Biblical Basis for Deacons
Deacons free the the pastoral staff to focus on prayer and the ministry of the Word, promoting unity within the church, and facilitating the spread of the gospel.
The Bible documents Paul’s letter of instruction to his young apprentice Timothy in the evaluation of candidates to serve as deacons.
As early as A.D. 60, the office of deacon was well-established, as evidenced by Paul’s opening address in his letter to the Philippians.
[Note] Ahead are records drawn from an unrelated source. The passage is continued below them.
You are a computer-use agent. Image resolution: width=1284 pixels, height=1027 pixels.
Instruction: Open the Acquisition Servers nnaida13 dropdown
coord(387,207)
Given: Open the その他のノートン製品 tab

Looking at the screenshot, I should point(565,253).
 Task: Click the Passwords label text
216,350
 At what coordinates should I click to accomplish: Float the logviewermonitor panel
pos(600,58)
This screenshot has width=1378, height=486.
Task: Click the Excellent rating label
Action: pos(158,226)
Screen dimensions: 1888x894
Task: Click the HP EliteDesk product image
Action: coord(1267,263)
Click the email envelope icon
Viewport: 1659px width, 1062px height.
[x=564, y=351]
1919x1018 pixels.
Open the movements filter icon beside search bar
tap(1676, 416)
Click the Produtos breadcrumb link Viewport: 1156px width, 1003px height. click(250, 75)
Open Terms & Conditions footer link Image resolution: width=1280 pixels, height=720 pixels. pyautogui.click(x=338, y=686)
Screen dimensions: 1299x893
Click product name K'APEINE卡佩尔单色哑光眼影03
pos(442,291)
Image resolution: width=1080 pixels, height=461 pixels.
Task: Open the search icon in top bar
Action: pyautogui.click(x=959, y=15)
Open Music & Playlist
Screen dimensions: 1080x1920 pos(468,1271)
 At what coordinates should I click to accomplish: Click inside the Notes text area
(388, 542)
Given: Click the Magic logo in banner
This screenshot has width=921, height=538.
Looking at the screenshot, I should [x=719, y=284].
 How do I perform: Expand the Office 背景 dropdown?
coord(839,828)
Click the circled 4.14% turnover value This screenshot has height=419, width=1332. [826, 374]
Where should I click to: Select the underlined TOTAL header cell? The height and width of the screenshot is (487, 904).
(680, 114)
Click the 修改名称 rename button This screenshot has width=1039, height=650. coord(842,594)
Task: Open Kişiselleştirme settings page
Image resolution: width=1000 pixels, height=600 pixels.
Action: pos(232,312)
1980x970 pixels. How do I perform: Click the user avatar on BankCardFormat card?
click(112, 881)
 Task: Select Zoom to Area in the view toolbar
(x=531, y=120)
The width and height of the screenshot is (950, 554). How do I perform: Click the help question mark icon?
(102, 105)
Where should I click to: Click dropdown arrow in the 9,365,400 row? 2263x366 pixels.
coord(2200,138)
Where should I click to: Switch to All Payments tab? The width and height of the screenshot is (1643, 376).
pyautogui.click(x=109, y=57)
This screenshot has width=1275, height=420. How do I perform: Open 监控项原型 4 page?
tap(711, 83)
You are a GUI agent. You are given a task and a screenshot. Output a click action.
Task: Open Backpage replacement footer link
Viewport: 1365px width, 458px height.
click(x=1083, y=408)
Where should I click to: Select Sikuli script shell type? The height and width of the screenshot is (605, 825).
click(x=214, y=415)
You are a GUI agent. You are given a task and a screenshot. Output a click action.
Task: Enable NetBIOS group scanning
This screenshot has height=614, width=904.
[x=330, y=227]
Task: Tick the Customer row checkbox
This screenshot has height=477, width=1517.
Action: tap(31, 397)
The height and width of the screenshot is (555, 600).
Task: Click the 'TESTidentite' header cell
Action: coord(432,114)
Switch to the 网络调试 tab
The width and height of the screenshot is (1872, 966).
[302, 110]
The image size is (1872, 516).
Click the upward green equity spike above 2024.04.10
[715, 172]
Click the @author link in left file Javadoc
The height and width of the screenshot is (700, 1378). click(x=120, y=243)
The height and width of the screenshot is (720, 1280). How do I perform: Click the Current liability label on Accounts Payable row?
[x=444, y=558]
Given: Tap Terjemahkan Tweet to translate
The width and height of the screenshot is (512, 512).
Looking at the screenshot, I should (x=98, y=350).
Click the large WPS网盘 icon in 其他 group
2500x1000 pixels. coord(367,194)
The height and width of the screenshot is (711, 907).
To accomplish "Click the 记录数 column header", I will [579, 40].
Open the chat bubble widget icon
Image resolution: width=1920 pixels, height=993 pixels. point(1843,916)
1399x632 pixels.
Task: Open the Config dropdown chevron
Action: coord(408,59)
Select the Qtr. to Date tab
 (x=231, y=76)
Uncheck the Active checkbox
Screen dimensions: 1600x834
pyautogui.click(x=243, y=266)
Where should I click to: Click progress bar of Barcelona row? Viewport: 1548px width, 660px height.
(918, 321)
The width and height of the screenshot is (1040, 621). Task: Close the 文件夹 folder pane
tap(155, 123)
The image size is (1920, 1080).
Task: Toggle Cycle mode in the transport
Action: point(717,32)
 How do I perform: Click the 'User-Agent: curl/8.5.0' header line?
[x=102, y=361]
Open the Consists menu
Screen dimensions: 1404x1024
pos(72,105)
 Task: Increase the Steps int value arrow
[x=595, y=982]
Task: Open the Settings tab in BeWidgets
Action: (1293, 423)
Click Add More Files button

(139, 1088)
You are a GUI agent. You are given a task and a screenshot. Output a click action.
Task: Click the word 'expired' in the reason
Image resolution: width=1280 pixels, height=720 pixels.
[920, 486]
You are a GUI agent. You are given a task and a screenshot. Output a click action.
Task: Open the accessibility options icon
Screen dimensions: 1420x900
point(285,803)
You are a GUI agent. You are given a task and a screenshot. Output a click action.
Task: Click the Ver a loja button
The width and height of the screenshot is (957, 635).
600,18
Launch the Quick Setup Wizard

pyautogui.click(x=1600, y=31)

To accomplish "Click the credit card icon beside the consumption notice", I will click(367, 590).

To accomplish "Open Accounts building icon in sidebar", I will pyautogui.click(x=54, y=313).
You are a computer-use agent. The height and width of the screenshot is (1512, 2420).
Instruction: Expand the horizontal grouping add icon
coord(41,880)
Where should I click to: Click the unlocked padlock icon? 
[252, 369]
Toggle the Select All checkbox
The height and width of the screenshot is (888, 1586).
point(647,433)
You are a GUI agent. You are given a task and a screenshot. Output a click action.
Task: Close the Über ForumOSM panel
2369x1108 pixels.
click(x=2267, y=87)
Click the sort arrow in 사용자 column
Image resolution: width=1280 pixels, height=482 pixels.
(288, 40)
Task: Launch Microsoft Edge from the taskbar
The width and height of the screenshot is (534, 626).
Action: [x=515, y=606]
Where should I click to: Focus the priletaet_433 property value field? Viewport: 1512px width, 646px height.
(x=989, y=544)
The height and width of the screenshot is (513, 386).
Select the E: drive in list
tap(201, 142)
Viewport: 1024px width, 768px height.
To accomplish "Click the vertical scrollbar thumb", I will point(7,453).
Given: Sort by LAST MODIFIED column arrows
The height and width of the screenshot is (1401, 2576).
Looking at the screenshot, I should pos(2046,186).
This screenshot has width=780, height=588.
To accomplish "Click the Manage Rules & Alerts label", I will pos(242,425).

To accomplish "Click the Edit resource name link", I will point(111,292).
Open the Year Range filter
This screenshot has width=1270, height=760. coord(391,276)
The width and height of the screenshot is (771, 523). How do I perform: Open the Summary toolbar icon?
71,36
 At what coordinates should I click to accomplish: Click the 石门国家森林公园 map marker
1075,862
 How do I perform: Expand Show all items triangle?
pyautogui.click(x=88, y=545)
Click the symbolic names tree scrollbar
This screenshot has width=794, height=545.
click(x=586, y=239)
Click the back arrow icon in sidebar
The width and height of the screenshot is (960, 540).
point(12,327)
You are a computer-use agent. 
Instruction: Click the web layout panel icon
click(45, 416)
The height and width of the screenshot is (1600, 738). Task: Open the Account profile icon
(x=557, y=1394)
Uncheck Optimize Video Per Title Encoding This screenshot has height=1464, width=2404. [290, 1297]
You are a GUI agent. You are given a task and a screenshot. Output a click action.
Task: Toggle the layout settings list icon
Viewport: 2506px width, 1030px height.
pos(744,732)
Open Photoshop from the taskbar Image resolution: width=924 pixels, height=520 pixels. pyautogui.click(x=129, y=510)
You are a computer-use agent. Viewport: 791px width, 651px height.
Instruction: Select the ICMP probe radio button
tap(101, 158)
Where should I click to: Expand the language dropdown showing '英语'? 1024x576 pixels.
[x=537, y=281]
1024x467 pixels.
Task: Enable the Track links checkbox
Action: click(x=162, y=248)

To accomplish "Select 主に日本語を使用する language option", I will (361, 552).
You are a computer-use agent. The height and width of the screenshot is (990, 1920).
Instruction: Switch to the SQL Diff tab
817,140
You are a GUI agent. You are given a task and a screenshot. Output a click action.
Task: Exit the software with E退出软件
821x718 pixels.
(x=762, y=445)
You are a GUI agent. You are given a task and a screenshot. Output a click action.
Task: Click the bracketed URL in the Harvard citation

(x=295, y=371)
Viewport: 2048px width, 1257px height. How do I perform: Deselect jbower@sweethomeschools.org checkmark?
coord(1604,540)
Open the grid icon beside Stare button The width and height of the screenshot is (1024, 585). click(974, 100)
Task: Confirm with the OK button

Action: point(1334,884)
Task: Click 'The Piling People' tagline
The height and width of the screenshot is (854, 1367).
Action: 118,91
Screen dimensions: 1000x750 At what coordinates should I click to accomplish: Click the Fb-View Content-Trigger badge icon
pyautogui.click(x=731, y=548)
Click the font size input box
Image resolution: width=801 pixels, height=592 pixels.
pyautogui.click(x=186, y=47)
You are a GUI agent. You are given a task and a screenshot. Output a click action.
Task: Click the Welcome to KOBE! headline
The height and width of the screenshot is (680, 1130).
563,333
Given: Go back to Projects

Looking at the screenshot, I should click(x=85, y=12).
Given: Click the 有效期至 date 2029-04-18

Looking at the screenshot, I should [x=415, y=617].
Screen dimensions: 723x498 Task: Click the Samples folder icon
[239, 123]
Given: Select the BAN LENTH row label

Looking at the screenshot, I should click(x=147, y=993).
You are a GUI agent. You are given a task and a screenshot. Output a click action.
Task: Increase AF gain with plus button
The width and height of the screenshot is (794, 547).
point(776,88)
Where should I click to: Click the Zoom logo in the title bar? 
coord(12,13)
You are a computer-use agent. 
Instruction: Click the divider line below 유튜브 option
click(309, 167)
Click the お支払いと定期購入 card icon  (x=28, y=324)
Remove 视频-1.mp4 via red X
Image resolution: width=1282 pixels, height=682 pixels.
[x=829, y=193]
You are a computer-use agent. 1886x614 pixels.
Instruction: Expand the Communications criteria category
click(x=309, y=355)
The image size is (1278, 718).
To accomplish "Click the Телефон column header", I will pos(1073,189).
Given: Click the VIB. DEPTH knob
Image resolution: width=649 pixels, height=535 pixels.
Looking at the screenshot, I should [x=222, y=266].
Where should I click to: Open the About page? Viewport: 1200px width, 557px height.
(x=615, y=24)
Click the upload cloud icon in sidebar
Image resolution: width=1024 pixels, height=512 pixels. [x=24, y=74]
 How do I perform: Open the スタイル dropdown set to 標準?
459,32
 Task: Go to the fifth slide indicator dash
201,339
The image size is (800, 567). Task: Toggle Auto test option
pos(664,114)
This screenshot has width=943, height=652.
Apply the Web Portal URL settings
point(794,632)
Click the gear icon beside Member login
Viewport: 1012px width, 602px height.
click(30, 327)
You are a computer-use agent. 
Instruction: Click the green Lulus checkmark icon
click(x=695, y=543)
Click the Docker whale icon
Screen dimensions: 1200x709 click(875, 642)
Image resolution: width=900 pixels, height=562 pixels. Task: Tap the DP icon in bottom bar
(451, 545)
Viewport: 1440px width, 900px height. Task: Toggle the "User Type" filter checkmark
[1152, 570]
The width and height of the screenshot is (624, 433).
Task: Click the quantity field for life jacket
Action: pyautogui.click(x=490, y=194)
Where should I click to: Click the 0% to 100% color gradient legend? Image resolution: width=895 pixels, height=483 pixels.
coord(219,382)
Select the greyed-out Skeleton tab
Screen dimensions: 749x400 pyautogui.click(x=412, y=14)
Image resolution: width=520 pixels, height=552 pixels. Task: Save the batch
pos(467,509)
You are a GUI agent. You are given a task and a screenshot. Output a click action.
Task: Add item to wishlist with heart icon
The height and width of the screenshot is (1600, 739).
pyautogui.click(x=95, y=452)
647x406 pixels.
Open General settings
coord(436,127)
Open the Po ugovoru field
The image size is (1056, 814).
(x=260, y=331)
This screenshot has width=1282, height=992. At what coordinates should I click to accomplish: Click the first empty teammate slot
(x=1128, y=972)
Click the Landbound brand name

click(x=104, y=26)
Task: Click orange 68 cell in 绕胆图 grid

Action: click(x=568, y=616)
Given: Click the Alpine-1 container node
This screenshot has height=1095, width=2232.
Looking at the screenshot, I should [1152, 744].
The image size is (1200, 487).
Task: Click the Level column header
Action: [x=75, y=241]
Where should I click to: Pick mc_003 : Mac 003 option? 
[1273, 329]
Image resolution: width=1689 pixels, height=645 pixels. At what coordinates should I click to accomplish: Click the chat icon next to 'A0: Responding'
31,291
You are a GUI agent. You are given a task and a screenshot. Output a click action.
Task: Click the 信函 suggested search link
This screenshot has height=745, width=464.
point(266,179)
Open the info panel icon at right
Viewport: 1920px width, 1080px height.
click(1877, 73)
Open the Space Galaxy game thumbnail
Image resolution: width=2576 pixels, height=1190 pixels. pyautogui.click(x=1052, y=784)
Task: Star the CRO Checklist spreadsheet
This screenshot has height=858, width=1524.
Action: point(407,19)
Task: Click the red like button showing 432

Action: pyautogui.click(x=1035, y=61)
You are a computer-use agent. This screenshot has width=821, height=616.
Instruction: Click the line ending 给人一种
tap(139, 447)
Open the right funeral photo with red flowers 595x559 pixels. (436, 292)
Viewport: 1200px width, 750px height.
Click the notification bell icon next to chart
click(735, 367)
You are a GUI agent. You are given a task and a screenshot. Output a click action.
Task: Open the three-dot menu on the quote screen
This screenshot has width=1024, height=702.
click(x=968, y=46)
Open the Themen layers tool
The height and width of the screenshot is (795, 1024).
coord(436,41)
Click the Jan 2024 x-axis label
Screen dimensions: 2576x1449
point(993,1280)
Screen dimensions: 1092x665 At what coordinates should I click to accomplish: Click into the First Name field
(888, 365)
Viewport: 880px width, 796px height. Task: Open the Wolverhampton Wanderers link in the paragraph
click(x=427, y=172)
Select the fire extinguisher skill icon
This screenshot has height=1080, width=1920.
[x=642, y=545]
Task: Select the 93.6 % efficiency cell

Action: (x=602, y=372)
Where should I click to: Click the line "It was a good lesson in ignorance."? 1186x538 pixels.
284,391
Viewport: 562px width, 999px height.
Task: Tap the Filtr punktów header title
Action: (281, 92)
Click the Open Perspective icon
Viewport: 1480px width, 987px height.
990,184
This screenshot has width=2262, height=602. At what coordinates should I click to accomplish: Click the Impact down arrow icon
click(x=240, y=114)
Acts 6:1-3 details how the Apostles, busy with the growth of the new church, called for the selection from the church body of seven men of good character to take over the benevolence ministry – the caring ministry – visiting the sick, feeding the hungry, providing for the needs which are presented to the church, and in general being alert to the spiritual needs of the congregation.
1 Timothy 3:8-11:
(8) Likewise must the deacons be grave, not doubletongued, not given to much wine, not greedy of filthy lucre;
(9) Holding the mystery of the faith in a pure conscience.
(10) And let these also first be proved; then let them use the office of a deacon, being found blameless.
(11) Even so must their wives be grave, not slanderers, sober, faithful in all things.
(1) Paul and Timotheus, the servants of Jesus Christ, to all the saints in Christ Jesus which are at Philippi, with the bishops and deacons:
The nearest word we have to the original diakoneo is “servant.”
(1) And in those days, when the number of the disciples was multiplied, there arose a murmuring of the Grecians against the Hebrews, because their widows were neglected in the daily ministration.
(2) Then the twelve called the multitude of the disciples unto them, and said, It is not reason that we should leave the word of God, and serve tables.
(3) Wherefore, brethren, look ye out among you seven men of honest report, full of the Holy Ghost and wisdom, whom we may appoint over this business.